* Extracted text *
Pipeline Technology Stack Analysis

Date: 2026-02-18 Question: Will the current TypeScript/Node.js stack be sufficient for the processing pipeline long-term, or will we need to migrate to more performant technologies?

1. Current Stack

Component	Technology	Role
API server	Express.js (TypeScript)	HTTP ingestion endpoint
Worker runtime	In-memory FIFO queue (TypeScript)	Job scheduling and execution
Pipeline logic	Pure TypeScript functions	Graph transform, diff, evaluation, evidence
Database	MongoDB 7	All persistence
UI	React + Vite	Dashboard and exploration

All pipeline stages run in a single Node.js process. No external message queue. No separate worker processes.

2. Pipeline Stage Profiling

What each stage actually does (compute characteristics)

Stage	Primary Operation	CPU Pattern	Memory Pattern	I/O Pattern
Transform	Parse JSON, map node types, compute SHA256 entity IDs	Light CPU (hashing)	Proportional to graph size — all nodes in memory	Single read (HTTP body)

* Record set *
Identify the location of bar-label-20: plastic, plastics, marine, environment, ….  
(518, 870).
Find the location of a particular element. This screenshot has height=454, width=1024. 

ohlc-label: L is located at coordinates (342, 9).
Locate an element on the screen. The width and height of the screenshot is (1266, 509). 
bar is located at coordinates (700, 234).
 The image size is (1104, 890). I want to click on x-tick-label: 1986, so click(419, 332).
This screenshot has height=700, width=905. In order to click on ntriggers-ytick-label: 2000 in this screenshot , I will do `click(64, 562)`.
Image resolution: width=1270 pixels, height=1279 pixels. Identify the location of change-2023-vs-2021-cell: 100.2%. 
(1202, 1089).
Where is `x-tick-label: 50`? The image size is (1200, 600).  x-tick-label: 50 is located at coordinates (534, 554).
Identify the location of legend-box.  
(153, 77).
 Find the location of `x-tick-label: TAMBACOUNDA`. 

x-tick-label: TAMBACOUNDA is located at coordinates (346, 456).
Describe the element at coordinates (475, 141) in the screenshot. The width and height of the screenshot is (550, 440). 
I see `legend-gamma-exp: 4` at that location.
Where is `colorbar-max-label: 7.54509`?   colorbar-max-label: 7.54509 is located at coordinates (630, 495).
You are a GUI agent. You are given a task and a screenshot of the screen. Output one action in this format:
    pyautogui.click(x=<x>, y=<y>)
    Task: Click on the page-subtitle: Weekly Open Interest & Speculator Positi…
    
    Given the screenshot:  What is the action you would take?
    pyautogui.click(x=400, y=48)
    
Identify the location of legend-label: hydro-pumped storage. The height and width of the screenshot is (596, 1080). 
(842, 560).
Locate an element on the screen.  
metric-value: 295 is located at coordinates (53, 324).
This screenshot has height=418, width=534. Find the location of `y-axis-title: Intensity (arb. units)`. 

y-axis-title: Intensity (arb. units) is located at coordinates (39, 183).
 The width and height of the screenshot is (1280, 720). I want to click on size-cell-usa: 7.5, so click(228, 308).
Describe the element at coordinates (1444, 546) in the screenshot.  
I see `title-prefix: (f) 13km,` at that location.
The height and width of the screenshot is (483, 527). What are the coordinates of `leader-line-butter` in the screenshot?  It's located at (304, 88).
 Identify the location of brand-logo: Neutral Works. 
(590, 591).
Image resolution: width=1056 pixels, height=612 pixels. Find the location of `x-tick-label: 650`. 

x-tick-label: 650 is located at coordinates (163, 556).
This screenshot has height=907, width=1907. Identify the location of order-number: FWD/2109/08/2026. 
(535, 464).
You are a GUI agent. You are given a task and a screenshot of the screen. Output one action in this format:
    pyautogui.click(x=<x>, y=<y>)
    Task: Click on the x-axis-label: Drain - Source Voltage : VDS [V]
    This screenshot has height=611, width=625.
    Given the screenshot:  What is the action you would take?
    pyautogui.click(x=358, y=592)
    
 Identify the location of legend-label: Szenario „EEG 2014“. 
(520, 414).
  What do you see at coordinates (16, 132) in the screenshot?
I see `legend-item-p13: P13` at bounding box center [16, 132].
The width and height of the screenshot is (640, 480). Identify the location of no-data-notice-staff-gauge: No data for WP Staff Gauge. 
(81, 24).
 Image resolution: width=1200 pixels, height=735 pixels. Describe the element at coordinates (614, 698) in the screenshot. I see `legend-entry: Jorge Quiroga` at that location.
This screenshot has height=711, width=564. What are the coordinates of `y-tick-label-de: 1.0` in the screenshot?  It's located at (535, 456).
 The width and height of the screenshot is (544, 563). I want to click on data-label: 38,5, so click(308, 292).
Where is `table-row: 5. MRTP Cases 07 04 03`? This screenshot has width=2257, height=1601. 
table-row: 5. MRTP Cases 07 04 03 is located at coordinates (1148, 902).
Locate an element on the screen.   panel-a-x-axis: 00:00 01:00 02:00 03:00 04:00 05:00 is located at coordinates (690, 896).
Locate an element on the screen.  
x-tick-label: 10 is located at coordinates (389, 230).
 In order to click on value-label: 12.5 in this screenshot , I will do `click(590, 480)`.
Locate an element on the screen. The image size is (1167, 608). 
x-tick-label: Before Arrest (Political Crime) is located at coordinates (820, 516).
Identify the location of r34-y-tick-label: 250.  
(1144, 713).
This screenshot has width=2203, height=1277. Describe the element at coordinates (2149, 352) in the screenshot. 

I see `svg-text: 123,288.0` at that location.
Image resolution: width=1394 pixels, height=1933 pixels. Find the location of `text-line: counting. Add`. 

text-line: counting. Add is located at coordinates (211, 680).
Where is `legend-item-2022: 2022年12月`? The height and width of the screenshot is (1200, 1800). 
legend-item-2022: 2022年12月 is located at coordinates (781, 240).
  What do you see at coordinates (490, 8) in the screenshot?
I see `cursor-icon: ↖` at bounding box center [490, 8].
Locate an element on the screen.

* To do *
1. Can you reproduce word for word the passage of the pipeline stack analysis above that begins at the words "Pipeline Technology Stack" and stops after "more performant technologies?"?
2. Does each statement below agree with the pipeline stack analysis above? Answer yes or no for each, quoting the deciding words from it.
(a) The pipeline stages are spread across several separate worker processes.
(b) MongoDB 7 handles all persistence.
(c) The Transform stage computes SHA256 entity IDs.

* Task-by-task outputs *
1.
Pipeline Technology Stack Analysis

Date: 2026-02-18 Question: Will the current TypeScript/Node.js stack be sufficient for the processing pipeline long-term, or will we need to migrate to more performant technologies?

2.
(a) No: "No separate worker processes."
(b) Yes: "All persistence"
(c) Yes: "compute SHA256 entity IDs"